We analysed data of 14 011 participants (6944 from APCAPS, 7067 from IMS, figure 1). The mean age of participants was 37.5 years and 56% were men (table 1). Complete data were available for 93%–99% of the participants, depending on the outcome. More outcome data were missing for APCAPS than IMS participants, although sociodemographic characteristics of participants with complete and incomplete outcome data were otherwise similar (supplementary material table S1).
In age-adjusted and sex-adjusted analyses, SLI in childhood was directly associated with body mass index, waist circumference, total cholesterol, LDL cholesterol, triglycerides, glucose, insulin and HOMA score, but was not associated with blood pressure (table 2).
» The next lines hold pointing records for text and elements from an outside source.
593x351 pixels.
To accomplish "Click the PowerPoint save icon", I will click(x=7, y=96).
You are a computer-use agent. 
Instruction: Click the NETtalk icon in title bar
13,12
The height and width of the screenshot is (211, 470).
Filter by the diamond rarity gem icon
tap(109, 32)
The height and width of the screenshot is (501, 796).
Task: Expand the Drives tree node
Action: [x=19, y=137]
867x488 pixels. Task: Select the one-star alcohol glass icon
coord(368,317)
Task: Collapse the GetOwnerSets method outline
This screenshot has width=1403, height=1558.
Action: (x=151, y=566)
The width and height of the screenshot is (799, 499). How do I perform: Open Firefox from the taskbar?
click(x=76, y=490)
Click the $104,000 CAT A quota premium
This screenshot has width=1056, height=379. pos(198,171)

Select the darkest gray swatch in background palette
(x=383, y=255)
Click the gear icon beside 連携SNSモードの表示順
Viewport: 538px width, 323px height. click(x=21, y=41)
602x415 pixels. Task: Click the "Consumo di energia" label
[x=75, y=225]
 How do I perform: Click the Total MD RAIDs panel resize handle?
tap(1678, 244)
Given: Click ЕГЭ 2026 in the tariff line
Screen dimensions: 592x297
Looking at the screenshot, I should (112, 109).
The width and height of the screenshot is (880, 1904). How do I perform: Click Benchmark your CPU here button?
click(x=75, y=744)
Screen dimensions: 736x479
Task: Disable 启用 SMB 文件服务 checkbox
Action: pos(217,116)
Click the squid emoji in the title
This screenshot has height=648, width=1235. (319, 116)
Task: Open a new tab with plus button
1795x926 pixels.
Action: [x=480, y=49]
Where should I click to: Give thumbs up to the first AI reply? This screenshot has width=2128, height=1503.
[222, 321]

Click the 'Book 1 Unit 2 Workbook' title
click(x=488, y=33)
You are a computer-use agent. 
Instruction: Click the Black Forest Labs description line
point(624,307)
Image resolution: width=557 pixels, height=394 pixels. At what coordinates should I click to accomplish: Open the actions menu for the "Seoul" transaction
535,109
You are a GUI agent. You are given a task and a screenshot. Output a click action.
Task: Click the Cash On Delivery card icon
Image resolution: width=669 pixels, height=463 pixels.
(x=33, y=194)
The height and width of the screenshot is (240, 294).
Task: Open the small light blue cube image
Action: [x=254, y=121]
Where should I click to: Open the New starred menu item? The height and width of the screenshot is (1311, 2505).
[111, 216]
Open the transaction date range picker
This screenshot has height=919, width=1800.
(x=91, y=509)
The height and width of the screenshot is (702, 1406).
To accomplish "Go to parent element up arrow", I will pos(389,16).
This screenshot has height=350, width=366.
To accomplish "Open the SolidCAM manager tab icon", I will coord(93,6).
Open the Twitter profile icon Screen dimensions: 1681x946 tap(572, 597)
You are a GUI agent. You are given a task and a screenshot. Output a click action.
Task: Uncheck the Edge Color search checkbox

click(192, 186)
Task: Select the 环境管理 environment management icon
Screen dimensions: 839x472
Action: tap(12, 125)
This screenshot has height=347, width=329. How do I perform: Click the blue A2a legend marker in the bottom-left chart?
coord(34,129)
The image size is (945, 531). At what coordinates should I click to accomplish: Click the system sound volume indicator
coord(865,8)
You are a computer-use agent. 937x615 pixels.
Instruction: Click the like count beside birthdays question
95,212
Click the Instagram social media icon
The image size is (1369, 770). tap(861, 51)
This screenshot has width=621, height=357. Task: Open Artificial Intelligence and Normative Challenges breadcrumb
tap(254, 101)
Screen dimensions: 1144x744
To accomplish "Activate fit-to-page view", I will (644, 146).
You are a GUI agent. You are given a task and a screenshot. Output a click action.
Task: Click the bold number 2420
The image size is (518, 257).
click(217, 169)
After adjustment for socio-economic conditions in adulthood, SLI in childhood was inversely associated with systolic and diastolic blood pressure, with beta coefficients (95% CIs) of −0.70 mmHg (−1.17 to −0.23) and −0.56 mmHg (−0.91 to −0.22), respectively, per SD increase in childhood SLI. For all other cardiovascular risk factors, there was no strong evidence of an association with SLI in childhood. The direct association of height with SLI in childhood was hardly attenuated by adjustment for socio-economic conditions in adulthood, with adjusted beta coefficient (95% CI) of 5.1 mm (3.2–7.1) per SD increase in childhood SLI.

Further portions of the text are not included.